Figure 1 shows a deconvolution of a heavily glycosylated protein, recombinant human Epo, using the default parameters (except for m/z and m ranges). The major peaks in the deconvolution highlighted by colored dots are correct, but all the peaks below 27,000 Da or above 33,000 Da are artifacts caused by chance ratio relations among m/z peaks. With only three charge states and over 100 proteoforms in this native-MS spectrum, ratio coincidences are almost inevitable.
Figure 2. A single known mass delta of 657 Da, the average-isotope mass of HexNAc-Hex-NeuAc, removes almost all artifact peaks.

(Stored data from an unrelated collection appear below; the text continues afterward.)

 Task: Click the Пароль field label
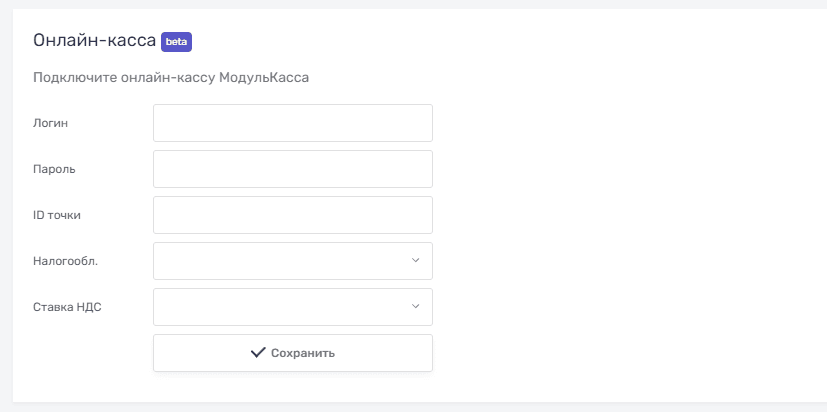point(54,169)
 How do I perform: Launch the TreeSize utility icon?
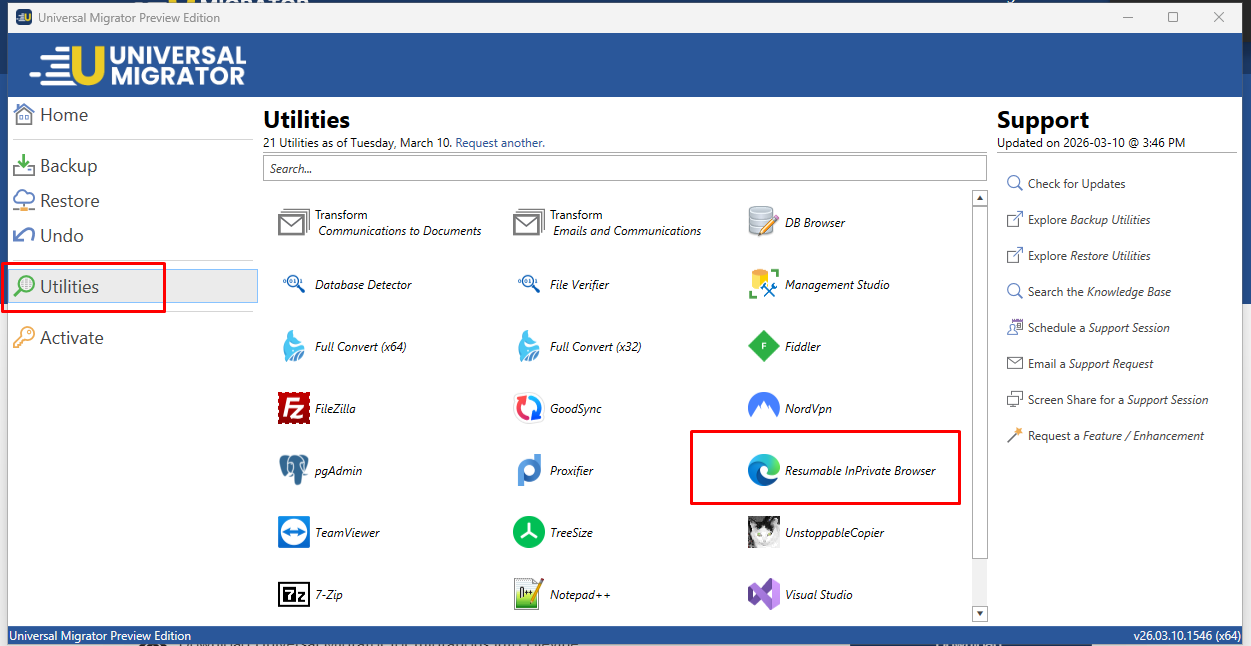[x=529, y=533]
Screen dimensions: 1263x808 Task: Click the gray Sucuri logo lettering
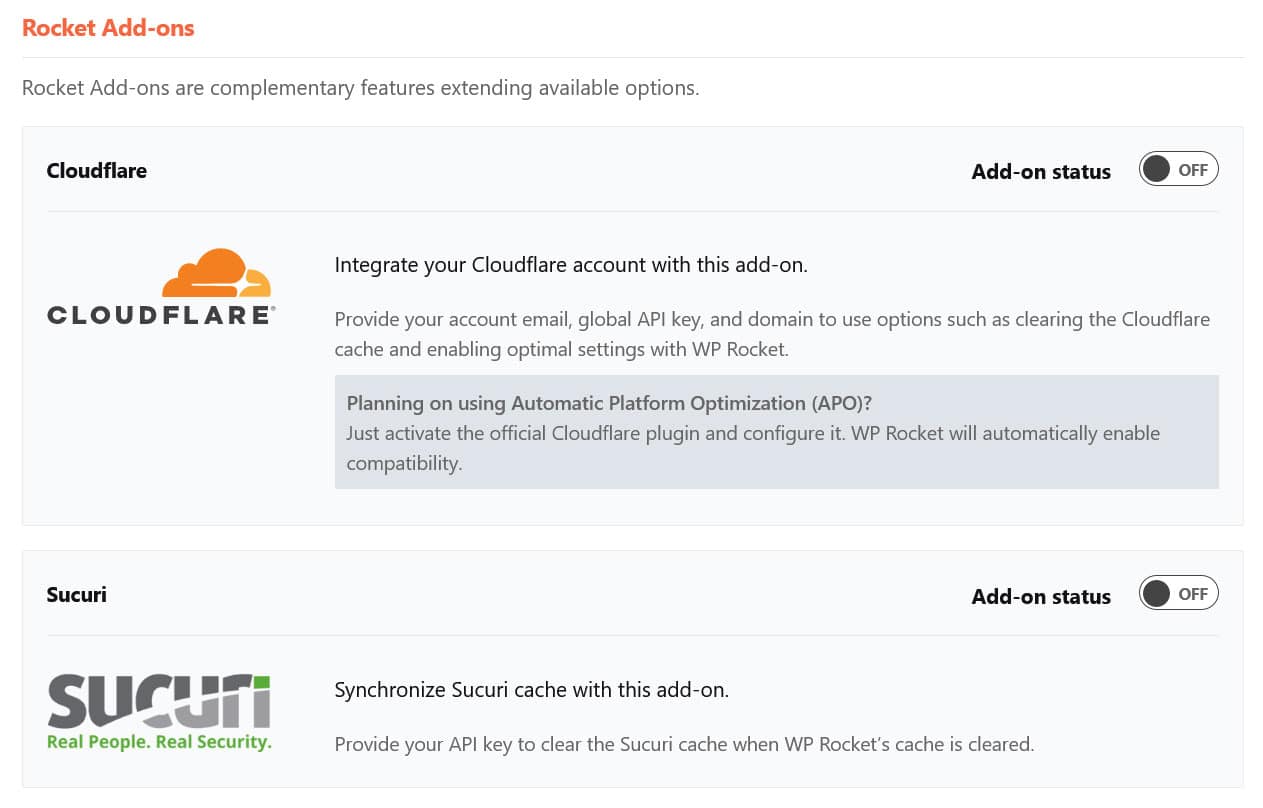click(x=159, y=702)
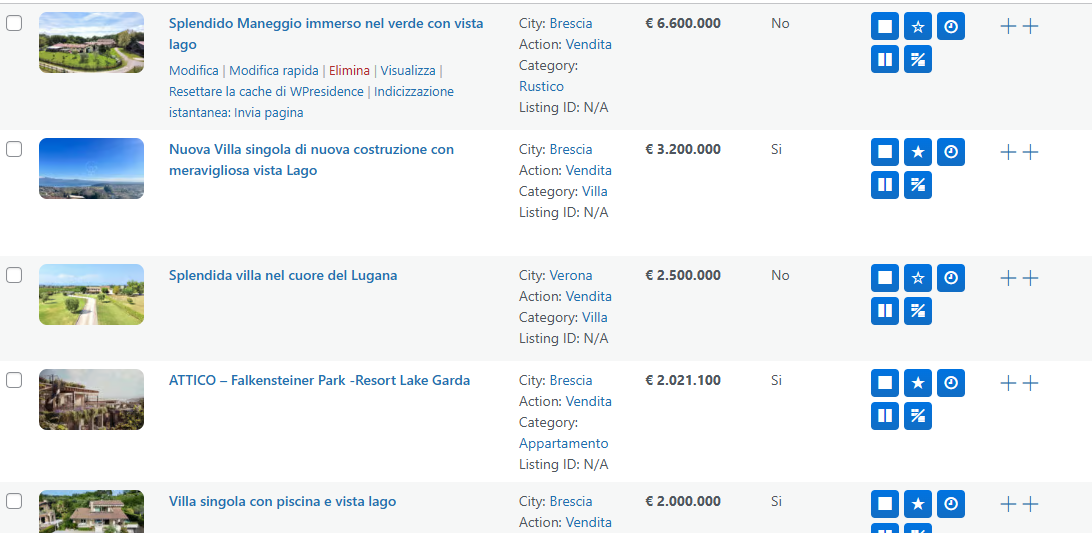Filter by the Verona city link

571,275
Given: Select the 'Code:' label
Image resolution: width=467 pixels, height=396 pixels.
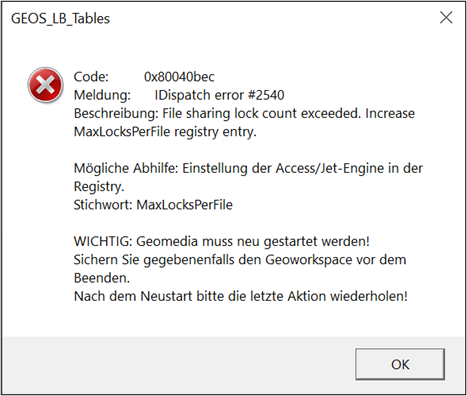Looking at the screenshot, I should (x=91, y=77).
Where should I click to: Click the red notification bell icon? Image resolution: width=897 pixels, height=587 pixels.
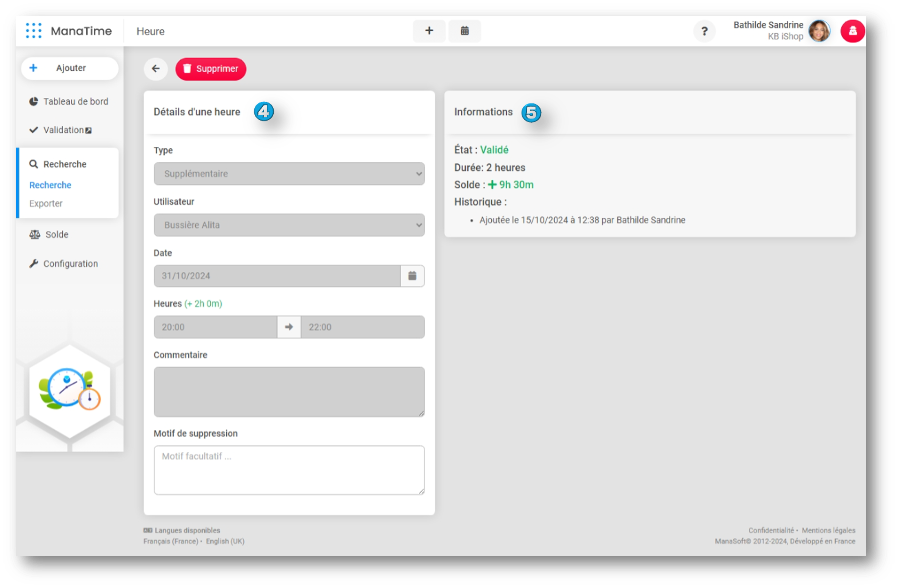(852, 31)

One more mass delta, either 162 for Hex or 366 Da for HexNAc-Hex, cleans up the remaining small artifacts.
Figure 2 shows how to correct the problem with the use of an advanced parameter command, “KnownMassDelta”, to specify a likely mass difference for molecules in the sample.
Figure 3. Multimers are especially challenging for charge deconvolution, because distinct masses map to the same m/z peaks. The intact molecule in the spectrum above is 63,201-Da cholera toxin pentamer with five GM1 oligosaccharide ligands (999 Da), with a z = 11+ peak at m/z 5730. The intact molecule is fragmented to produce tetramer with 3 – 5 ligands at 49 – 52 kDa, trimer with 2 – 4 ligands at 36 – 39 kDa, dimer with 1 – 3 ligands at 24 – 27 kDa, and monomer with 0 – 2 ligands at 11 – 14 kDa. Notice that the m/z peaks with unequal numbers of proteins and ligands (colored dots) are not shared by multiple m peaks. Charge assignment is easier for unshared m/z peaks, and propagation of expected intensities via known mass deltas helps to divide shared m/z peaks.
Figure 3 shows the use of multiple known mass deltas—up to 3 are allowed—to solve a more difficult case.
Figure 4. For spectra with an evenly spaced sequence of mass deltas, as seen in the spectrum of an empty DMPC lipid nanodisk above, the parameter “CombFilter=5” directs the software to consider peaks differing by ± 677.5, ± 2 × 677.5, … , ± 5 × 677.5. If more than one known mass delta is specified as in Figure 3, a “CombFilter” value of 1 will be used with all mass deltas. The m/z spectrum above is especially difficult, because charge states overlap and disagree on relative peak heights.
Figure 4 shows the use of another command “CombFilter” to obtain a reasonable deconvolution of complicated spectrum with overlapping charge states.